TEXT SEGMENT
+-------+

As with most research, this study has limitations. First, administrative data are prone to a certain degree of coding errors and incomplete data, which may be random or contain systematic biases. The number and timing of PNC visits was estimated from hospital discharge abstracts and physician claims files, and the accuracy of our estimates may be affected by several factors, such as missing PNC records or receipt of PNC from non-physician providers. We were unable to differentiate missing data from no care using this approach. As well, inaccurate ascertainment of gestational age may affect assignment to a PNC utilization category or determination of a preterm or SGA birth. We compared the rate of adverse birth outcomes among women with inadequate/no PNC to the remainder of the population. However, Kotelchuck suggests there is a U-shaped relationship between PNC and birth outcomes, in which women with both fewer and greater number of visits than expected are at higher risks of having poorer birth outcomes [39], so perhaps limiting the reference group to women with adequate care should be considered in future research. Our analysis was limited to singleton live births; therefore, multiple births were not represented. In addition, a limitation of both PNC utilization indices is that they only reflect the quantity of PNC; they indicate nothing about the spacing of visits or the content, clinical adequacy, or quality of PNC [8]. These indices are based on the ACOG recommendations for number of visits for low risk pregnant women; the effectiveness of this standard has not been assessed through rigorous scientific testing, nor has adequacy of care for women with high risk pregnancies been operationalized [9]. Last, selection bias is a major difficulty in assessing the impact of PNC on pregnancy outcomes, in that women who receive adequate PNC may be more likely to experience better pregnancy outcomes because of other characteristics which have independent influences on pregnancy outcomes [38, 40]. We were unable to control for maternal characteristics such as socioeconomic status, race/ethnicity, intendedness of pregnancy or health behaviors because information on these variables are not recorded in the databases.

+-------+

WHAT TO WORK ON
A. Answer from the limitations passage on prenatal care:
(i) From which sources were the number and timing of PNC visits estimated?
(ii) To what kind of births was the analysis limited?
(iii) Which maternal characteristics could the study not control for?
B. Extend the limitations passage on prenatal care beyond its last sentence.

+-------+

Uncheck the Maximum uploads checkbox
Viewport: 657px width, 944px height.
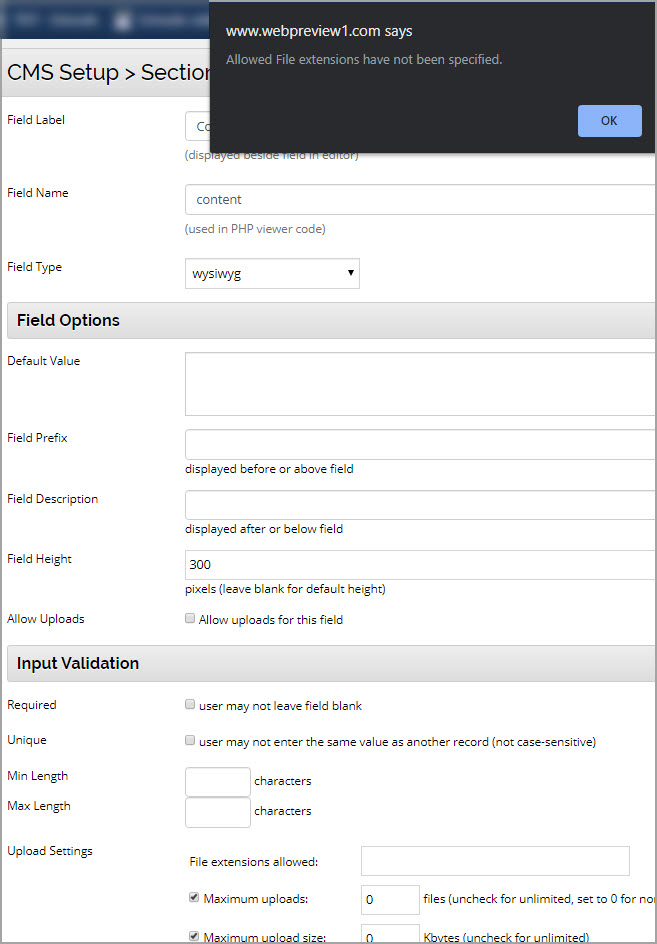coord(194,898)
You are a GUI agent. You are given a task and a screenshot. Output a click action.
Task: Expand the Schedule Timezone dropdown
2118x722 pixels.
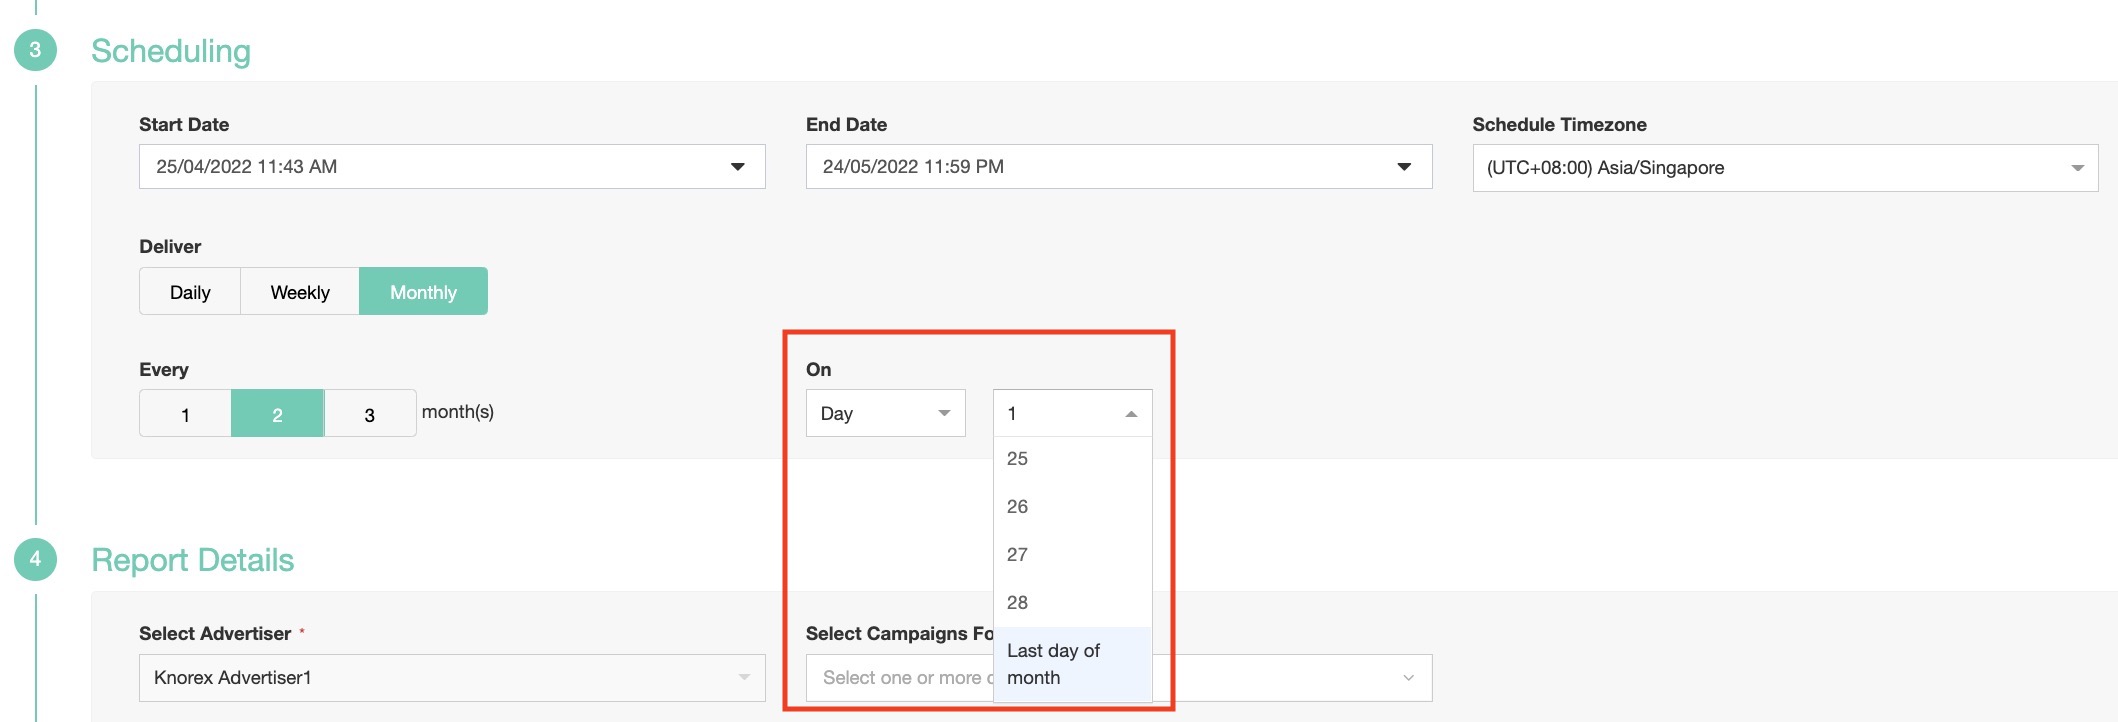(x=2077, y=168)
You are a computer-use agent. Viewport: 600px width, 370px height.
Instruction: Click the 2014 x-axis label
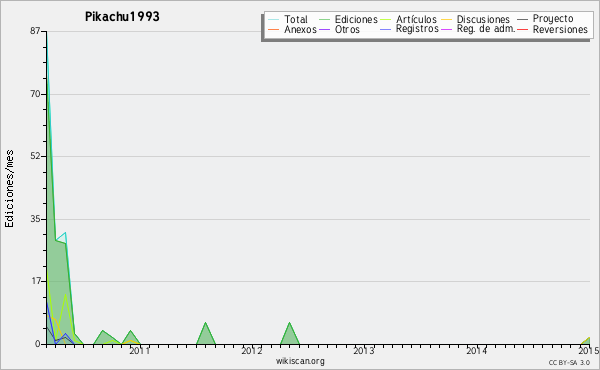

+-------+

TASK-BY-TASK ANSWERS
A.
(i) Hospital discharge abstracts and physician claims files.
(ii) Singleton live births.
(iii) Socioeconomic status, race/ethnicity, intendedness of pregnancy, and health behaviors.

B.
Conclusion

The rates of no PNC and inadequate PNC are lower for women giving birth in Winnipeg, Canada, compared to rates reported for women in the U.S. The two indices compared in this study revealed different utilization patterns and resulted in varying degrees of association of inadequate PNC with adverse pregnancy outcomes. Selection of a PNC utilization index for research or program evaluation requires careful consideration of the methodological underpinnings and limitations of the chosen index [8]. Although these indices remain useful for studying trends in PNC utilization or evaluating the effectiveness of programs to enhance access to care, we concur with other investigators that use of these indices to study the association between utilization of PNC and birth outcomes affected by the duration of gestation should be approached with caution due to effect modification by gestational age [8, 17]. In addition, "more refined future indices should incorporate parameters that reflect the qualitative aspects of PNC in addition to measuring number of visits" [8]. Future research should go beyond simply counting the number of visits and focus on studying the relationship between quality and content of PNC and pregnancy outcomes. There is a pressing need to develop a valid and reliable instrument to measure quality of PNC.